スカイマーク破たんの元凶は太田昭宏国交相と国交省なのではないか

昨年暮れの本コラム(2014年12月23日付『スカイマーク航空の経営危機はJAL救済が原因だ。国交省の不毛な介入は新たな破綻を必ず招く』)で、深刻な危機を伝えた国内航空業界3位のスカイマークが先々週(1月28日)、民事再生法の適用を申請して事実上破たんした。その後、スカイマークは東京地裁の了解を得て、日々の運航を継続しながら再生計画案作りを始めている。
次の焦点は、この再生計画を実現性のあるものにまとめて、会社の再生に繋げられるかどうかだ。駄目ならば、より強い権限をもって裁判所が介入できる会社更生法への切り替えや、会社を処分して清算する事態、つまり二次破たんに陥るリスクも残っている。
そこで、通常の破たん劇と違い、今回のケースで注目せざるを得ないのが、国土交通省の対応なのだ。
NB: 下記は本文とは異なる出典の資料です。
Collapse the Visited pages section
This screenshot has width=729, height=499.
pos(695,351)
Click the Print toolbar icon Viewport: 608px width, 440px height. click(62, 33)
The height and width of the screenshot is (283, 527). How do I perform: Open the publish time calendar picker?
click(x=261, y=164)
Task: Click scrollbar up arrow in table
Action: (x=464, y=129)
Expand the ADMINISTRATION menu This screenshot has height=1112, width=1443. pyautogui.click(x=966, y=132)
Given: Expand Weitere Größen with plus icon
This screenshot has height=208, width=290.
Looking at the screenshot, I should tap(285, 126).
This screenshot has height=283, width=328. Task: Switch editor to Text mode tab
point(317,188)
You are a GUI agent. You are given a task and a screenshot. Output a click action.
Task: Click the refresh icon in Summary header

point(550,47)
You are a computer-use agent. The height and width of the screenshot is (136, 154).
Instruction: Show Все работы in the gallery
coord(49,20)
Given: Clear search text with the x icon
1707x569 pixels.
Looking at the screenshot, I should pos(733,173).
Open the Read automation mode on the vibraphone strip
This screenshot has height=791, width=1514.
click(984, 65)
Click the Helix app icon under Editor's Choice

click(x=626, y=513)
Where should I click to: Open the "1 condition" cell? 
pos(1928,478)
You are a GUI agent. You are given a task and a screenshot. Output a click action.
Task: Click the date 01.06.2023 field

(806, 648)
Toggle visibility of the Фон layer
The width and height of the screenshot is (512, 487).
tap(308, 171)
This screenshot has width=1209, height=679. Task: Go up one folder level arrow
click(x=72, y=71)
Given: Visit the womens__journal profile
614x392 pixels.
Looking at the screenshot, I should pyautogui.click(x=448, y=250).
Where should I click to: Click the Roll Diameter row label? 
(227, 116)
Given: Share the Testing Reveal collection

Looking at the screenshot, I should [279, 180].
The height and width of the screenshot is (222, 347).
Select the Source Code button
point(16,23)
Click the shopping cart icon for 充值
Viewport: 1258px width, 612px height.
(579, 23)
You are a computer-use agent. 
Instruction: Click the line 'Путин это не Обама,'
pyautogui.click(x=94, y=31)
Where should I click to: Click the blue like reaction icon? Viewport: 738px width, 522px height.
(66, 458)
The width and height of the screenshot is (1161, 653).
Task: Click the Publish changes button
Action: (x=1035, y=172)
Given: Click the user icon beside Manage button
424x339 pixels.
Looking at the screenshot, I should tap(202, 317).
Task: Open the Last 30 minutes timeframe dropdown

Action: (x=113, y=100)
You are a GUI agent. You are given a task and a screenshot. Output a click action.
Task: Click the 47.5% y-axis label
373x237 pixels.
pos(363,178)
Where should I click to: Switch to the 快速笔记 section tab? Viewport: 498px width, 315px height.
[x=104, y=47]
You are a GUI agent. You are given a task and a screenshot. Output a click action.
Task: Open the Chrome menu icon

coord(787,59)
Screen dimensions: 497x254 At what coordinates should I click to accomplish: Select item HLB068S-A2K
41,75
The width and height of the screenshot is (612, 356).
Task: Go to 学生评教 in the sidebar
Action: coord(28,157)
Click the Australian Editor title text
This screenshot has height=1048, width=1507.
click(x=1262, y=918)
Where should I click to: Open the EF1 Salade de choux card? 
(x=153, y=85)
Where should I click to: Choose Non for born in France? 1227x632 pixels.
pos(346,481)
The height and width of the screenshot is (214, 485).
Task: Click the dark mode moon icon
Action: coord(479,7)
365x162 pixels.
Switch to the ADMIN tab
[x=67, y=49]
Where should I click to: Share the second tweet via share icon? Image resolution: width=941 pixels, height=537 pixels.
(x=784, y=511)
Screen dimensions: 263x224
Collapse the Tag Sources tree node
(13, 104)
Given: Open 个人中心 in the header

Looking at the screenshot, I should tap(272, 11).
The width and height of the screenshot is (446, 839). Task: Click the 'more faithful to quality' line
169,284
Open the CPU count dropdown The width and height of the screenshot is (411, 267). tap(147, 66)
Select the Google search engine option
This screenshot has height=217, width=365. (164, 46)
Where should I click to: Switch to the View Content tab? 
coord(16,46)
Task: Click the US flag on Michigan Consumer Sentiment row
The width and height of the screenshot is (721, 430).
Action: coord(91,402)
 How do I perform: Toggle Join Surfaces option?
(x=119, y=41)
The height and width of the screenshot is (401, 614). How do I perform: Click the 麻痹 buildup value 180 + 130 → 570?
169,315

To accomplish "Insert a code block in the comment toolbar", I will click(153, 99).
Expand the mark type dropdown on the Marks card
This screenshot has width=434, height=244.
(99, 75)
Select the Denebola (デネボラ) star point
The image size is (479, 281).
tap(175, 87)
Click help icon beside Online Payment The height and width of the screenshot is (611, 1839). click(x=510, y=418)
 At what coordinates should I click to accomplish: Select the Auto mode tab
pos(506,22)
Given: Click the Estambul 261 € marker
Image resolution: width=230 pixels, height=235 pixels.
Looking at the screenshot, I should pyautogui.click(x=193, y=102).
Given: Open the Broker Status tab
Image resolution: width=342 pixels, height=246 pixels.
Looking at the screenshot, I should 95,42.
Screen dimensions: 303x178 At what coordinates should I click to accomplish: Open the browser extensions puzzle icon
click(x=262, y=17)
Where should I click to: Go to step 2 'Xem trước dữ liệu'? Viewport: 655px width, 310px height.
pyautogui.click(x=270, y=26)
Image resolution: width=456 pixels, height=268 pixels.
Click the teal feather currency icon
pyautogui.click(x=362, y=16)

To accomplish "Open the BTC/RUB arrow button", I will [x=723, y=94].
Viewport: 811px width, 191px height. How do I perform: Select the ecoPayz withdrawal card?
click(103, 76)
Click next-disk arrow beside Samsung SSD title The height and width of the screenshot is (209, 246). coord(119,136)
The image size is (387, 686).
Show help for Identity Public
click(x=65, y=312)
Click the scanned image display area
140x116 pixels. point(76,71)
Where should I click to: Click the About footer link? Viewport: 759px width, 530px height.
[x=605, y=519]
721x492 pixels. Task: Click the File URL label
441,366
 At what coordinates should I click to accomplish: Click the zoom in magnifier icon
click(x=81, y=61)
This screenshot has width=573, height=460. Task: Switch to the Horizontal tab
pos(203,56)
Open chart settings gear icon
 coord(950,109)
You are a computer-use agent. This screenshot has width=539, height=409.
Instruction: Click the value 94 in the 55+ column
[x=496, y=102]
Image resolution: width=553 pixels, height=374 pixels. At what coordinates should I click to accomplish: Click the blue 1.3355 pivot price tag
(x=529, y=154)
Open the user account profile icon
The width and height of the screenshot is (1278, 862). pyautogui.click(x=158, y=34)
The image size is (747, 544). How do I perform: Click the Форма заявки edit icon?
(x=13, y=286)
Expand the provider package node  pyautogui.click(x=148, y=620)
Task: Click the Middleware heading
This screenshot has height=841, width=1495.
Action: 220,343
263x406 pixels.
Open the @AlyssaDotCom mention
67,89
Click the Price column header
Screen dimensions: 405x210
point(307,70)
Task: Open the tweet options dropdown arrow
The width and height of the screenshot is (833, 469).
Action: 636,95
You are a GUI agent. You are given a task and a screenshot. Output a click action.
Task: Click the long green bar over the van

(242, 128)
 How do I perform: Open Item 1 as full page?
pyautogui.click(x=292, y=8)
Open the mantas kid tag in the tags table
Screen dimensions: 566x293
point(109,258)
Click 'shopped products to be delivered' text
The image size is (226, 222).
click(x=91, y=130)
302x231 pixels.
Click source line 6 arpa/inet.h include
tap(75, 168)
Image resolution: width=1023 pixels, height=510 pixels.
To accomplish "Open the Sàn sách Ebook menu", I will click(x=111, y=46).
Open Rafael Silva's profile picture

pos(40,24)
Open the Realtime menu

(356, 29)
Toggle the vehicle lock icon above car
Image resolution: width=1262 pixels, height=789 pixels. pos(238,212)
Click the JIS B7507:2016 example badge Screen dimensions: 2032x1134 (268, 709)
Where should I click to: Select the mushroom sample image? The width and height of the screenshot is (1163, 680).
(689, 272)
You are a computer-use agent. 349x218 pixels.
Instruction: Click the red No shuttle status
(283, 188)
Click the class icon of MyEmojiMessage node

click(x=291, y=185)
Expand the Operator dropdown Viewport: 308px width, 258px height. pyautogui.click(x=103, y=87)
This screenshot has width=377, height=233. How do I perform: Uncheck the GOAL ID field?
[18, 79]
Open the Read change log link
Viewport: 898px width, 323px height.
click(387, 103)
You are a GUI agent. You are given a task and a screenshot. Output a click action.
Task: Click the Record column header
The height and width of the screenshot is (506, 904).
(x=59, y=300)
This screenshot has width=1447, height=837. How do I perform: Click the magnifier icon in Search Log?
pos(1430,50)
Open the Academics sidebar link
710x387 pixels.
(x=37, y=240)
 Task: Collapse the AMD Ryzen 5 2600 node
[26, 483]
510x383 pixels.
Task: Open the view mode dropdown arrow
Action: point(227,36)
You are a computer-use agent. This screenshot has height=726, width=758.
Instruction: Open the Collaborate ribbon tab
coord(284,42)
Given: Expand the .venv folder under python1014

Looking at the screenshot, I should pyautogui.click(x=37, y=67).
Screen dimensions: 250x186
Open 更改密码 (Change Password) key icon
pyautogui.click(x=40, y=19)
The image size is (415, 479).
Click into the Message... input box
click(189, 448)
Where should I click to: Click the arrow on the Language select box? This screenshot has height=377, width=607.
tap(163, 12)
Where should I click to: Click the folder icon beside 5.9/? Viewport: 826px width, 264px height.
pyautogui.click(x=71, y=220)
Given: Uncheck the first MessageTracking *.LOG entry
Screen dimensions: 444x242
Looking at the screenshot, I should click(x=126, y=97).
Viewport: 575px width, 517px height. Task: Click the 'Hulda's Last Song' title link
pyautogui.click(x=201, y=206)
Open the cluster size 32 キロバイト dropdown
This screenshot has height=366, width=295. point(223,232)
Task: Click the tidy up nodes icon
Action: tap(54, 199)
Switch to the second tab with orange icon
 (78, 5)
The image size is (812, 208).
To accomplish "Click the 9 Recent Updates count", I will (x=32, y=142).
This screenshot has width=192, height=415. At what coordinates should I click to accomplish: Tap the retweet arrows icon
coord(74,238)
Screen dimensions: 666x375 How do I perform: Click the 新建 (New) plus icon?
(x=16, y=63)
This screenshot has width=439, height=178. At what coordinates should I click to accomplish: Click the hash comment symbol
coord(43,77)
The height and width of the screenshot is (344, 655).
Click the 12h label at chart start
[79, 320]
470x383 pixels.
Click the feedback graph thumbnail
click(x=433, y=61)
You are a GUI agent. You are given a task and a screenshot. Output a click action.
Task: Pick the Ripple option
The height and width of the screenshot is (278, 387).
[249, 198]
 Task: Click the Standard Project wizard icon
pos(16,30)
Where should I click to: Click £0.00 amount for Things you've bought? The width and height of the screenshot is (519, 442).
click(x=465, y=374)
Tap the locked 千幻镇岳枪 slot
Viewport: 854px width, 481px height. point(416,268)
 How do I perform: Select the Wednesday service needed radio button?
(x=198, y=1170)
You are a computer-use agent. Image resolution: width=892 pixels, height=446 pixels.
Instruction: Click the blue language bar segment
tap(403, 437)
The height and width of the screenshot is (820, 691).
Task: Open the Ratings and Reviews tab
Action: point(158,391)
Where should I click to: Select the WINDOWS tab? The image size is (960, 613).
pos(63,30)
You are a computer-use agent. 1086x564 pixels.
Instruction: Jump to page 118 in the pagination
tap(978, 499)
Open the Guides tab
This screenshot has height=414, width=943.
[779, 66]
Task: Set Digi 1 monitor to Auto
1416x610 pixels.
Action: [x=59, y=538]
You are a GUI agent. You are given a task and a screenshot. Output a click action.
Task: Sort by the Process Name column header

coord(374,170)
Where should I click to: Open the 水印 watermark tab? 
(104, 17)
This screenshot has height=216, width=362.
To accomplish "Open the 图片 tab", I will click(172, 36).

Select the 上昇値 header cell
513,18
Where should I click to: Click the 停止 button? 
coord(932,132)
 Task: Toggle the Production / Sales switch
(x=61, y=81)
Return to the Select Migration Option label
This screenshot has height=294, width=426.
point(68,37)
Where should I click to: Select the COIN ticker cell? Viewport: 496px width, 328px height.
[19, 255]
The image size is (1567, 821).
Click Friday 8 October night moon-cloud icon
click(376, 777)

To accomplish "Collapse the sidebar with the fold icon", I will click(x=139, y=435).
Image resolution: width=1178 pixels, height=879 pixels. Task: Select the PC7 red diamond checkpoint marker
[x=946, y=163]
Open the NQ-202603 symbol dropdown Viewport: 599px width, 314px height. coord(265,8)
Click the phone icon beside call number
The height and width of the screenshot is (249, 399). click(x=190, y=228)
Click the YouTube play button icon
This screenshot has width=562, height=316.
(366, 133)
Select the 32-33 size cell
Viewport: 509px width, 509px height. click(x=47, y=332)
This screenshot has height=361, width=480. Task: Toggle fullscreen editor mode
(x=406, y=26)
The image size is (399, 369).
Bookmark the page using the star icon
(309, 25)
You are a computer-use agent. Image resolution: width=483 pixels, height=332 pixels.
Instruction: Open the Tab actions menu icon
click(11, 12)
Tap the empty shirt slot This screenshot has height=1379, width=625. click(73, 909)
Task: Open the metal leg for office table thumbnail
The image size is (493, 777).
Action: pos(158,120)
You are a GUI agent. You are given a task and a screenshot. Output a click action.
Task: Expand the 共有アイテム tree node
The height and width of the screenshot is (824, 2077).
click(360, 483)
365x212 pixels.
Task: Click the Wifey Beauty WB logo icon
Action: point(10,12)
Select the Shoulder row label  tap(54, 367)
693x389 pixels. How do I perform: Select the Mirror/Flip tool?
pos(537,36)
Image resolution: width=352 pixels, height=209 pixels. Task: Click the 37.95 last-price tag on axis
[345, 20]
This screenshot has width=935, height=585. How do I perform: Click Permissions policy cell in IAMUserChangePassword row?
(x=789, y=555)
と言っても、太田昭宏国土交通大臣が国会答弁で勿体ぶってみせた公的支援をすべきだという意味ではない。そうではなくて、スカイマークが当初から再建の切り札としていた日本航空(JAL)との提携による再建策に執拗に難色を示し、事実上の再建妨害になっていた「介入」の自粛が求められているのである。
JALを追い込んだ前原国交相の「白紙撤回」
歴史的に見て、国土交通大臣の不用意な発言が、航空会社の破たんの引き金になったのは、今回が2度目と言ってよいだろう。
最初のケースは、2009年の秋のことだ。政権を奪取したばかりの鳩山由紀夫・民主党政権で「口だけ番長」の異名をとった当時の国土交通大臣前原誠司氏が行った「白紙撤回」発言である。
経営危機下にあったJALの再建を巡り、自民党政権時代の有識者会合が検討を進めていた再建策を白紙に戻すと述べたもので、水面下で調整が行われた金融機関のつなぎ融資計画などが空中分解する結果を招き、抜き差しならない立場にJALを追い込んだ発言である。詳細は、拙著『JAL再建の真実』(講談社現代新書)を参照していただきたい。
そして、もう一つが今回のスカイマークの経営再建策を巡る太田国土交通大臣の昨年11月25日の記者会見における発言だ。
前述の本コラムでも紹介したので、ここでは要点の紹介にとどめるが、同大臣は「まだ正式な申請がなく、交渉中の案件なのでコメントは差し控える」と言いながら、「健全な競争環境の確保の観点から、(是非を)厳しく判断する」と、スカイマークが打ち出したJALとの共同運航(コードシェア)を軸にした再建策を認めない方針を示唆したものだった。